Jason Gibson

3 Keys to Starting the New School Year Off Right

This weeks’ post comes from Jason Gibson, Learning and Behavior Consultant in Nashville, TN. You can find him on Twitter @jasonLgibson Thanks Jason!

Classrooms are coming to back to life again after break and are filled with students brimming full of potential. The potential for incredible success and also the potential for unfortunate failure. Thankfully educators are the captain of their own classroom and this post is meant to provide some encouragement during these critical first weeks. Below you will find three critical keys to starting the year off right.


Image of teacher calling on student raising her hand

1. Capture their interest. The reality of many classrooms today is that they are boring. You have an adult standing in front of the room droning on and on about a subject, or maybe the classroom is a worksheet factory where the piles never seem to stop. Don’t be those teachers! Do something that captures their attention and lets them know that this year will be different. Let them know what you have to teach them is meaningful and exciting! If you have created a class that students are excited to walk in to, then you have kicked the year off right. Remember, students engaged in learning tend to not be engaged in misbehavior.

Idea in Action

When students are walking in to the classroom, have a variety of technologies available for them to try before class begins. Place a series of prompts on the board or on paper that challenges them to use all the creativity they can in 5 minutes. When class time begins, highlight their work and connect what they have done to the lesson for the day.

2. Establish the boundary lines. Be clear upfront with your expectations for success. Let them know what is acceptable and not acceptable in your room. Many times we do not think about it until we see it being done wrong. Instead of having your students learn by failing, start them off with what they need to know. Keep them stated as things “to do” rather than things “not to do”. This is much simpler. Can you imagine how long a “not to do” list could be?

Idea in Action

Say this:  “Keep your hands, feet, and inappropriate comments to yourself”

Not this:  “Don’t bother anyone around you”

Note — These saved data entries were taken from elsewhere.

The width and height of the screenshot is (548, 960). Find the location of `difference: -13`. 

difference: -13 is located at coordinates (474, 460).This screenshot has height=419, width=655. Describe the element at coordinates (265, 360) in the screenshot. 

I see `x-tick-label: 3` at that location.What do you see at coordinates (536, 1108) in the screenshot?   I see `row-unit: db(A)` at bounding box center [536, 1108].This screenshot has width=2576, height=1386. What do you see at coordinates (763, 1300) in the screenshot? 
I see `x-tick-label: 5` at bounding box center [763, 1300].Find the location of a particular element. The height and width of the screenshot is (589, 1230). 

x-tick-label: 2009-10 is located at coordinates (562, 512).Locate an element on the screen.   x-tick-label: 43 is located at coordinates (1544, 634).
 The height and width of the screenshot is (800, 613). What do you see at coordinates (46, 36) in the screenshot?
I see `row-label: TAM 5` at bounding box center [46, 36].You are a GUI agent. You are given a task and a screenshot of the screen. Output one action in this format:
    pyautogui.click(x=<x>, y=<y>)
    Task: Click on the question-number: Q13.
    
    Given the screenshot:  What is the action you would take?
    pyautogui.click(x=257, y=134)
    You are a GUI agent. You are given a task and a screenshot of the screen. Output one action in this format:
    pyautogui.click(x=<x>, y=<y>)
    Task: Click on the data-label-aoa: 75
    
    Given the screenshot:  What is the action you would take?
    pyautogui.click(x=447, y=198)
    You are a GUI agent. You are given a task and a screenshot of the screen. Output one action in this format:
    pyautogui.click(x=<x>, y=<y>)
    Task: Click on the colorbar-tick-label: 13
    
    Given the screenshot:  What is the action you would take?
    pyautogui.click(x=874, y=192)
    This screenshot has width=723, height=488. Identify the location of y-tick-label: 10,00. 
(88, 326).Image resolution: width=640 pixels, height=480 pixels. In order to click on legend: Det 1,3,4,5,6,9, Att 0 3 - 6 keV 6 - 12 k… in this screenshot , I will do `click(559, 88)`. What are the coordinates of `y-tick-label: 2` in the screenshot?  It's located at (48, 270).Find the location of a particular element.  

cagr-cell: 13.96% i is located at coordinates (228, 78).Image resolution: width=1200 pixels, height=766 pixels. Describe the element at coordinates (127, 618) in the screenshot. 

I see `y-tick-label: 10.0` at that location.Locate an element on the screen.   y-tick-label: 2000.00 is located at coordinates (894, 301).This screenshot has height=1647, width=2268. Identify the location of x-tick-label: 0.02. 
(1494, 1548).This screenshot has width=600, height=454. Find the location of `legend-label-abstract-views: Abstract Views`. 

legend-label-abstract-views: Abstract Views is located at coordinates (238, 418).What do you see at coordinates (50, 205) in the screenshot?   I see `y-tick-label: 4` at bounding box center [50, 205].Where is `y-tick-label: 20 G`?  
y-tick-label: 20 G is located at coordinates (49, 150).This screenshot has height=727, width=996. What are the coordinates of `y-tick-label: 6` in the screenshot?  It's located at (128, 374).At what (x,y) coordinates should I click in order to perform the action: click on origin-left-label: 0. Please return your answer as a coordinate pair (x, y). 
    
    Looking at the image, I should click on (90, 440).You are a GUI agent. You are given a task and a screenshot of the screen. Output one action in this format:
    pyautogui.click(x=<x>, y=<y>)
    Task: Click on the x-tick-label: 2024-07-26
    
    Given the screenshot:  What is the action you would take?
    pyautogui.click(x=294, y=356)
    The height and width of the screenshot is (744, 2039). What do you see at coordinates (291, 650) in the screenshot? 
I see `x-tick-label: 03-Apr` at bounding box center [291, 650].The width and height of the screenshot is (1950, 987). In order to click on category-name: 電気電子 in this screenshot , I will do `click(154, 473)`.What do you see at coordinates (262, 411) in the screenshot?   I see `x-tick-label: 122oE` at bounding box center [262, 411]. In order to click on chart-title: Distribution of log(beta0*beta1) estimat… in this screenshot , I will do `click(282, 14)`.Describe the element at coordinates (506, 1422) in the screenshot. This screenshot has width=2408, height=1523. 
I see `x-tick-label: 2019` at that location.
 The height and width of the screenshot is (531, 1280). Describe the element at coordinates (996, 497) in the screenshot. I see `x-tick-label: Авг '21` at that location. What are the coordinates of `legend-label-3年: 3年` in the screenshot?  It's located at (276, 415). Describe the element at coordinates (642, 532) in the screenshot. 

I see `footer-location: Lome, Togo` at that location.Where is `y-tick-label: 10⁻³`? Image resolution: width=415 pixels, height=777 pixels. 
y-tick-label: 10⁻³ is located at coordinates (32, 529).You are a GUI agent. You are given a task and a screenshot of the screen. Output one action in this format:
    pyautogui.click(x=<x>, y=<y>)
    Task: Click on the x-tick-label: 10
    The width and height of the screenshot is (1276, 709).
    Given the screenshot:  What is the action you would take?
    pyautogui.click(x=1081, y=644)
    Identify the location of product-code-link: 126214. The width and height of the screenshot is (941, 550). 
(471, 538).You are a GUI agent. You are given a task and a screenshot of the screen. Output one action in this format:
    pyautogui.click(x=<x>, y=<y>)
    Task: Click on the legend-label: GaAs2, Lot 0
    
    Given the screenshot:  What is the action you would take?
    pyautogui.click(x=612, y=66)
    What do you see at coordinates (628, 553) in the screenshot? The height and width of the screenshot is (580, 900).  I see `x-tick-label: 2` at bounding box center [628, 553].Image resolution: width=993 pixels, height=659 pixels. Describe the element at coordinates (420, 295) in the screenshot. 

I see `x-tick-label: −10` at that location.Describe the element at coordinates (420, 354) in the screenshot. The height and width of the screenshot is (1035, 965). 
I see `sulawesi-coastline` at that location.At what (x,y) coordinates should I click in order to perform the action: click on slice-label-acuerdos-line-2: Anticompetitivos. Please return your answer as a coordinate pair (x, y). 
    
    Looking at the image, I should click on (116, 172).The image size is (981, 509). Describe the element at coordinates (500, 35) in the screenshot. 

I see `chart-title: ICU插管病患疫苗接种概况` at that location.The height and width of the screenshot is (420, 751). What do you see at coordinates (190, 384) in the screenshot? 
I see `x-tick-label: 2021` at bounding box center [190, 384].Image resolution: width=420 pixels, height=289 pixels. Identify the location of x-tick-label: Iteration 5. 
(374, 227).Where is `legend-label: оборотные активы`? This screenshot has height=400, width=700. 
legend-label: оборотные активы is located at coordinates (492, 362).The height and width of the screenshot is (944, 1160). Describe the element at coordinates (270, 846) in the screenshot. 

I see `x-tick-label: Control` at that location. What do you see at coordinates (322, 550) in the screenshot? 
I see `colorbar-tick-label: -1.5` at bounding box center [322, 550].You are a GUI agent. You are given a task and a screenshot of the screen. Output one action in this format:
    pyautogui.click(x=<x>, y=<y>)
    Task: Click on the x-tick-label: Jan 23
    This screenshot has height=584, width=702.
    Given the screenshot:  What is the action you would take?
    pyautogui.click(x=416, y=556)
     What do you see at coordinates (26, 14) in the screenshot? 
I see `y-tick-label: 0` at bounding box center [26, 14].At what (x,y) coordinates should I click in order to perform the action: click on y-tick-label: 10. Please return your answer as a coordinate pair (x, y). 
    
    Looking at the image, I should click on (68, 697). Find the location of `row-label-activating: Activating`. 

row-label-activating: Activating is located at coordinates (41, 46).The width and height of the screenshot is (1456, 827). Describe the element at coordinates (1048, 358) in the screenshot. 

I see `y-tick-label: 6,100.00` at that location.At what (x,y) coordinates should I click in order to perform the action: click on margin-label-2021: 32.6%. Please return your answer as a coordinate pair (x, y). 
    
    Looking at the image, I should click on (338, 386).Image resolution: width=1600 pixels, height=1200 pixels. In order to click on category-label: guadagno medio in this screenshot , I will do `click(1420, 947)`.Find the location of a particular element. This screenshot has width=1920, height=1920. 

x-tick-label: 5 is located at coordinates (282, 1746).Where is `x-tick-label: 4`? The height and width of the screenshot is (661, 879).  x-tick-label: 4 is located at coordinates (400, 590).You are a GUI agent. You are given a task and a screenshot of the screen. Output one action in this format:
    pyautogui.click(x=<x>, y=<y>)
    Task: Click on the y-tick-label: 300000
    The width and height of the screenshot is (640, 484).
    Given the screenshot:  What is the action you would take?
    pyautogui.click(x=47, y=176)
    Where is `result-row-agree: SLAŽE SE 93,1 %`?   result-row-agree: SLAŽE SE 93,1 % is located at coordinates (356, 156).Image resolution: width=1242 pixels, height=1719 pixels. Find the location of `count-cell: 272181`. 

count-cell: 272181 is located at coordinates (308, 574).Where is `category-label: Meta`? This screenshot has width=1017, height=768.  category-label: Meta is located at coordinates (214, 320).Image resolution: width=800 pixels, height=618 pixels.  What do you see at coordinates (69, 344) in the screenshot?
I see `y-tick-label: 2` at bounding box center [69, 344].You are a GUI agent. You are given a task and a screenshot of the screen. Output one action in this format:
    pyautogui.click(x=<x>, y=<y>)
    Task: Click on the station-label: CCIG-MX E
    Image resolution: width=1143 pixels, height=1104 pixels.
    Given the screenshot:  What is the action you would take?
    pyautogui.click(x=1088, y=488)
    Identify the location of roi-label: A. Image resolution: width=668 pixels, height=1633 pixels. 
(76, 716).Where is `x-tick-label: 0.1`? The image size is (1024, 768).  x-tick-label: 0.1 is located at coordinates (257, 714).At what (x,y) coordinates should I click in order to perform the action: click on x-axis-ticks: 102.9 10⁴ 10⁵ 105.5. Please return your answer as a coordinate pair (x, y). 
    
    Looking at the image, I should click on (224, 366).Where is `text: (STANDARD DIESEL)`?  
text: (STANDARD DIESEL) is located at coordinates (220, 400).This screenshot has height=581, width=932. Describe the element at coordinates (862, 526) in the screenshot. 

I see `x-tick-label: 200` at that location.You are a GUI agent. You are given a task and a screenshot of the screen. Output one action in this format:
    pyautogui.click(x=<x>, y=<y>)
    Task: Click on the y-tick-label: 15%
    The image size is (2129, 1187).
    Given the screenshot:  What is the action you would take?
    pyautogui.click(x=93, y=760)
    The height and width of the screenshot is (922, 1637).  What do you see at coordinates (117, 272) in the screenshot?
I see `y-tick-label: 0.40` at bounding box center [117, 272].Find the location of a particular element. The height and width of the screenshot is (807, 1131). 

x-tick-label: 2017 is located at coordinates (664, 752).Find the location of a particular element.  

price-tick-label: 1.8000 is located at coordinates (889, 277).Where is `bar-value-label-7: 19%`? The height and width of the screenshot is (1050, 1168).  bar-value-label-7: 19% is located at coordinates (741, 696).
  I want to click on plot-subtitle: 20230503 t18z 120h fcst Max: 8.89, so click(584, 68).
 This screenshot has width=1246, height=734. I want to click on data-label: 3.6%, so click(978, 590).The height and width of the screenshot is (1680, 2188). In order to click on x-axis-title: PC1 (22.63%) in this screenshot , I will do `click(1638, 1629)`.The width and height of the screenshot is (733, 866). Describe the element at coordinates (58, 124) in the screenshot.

3. Let them know you care. In many schools, it can be easy to feel like a number in a student factory. This is especially true in higher grades as schools get larger. The best gift you can give early on is acknowledgment. Let them know you care enough about them by trying to learn their name as quickly as possible. What is even better is to use their names frequently. Everyone likes the feeling of being somewhere they belong and this will help that process. You will have students that prefer to be invisible, and this will let you know who they are so you can start the journey of uncovering why.

Idea in Action

Say this:  “Angela, I’m glad you’re here today. Thanks for coming prepared.”

Not this:  “Hi”

Give these first days of school your very best. They are your best chance to capture the hearts and attention of your new students. This is true even for those students that have been especially tough for other teachers in the past. You might be the teacher that will finally unlock their potential.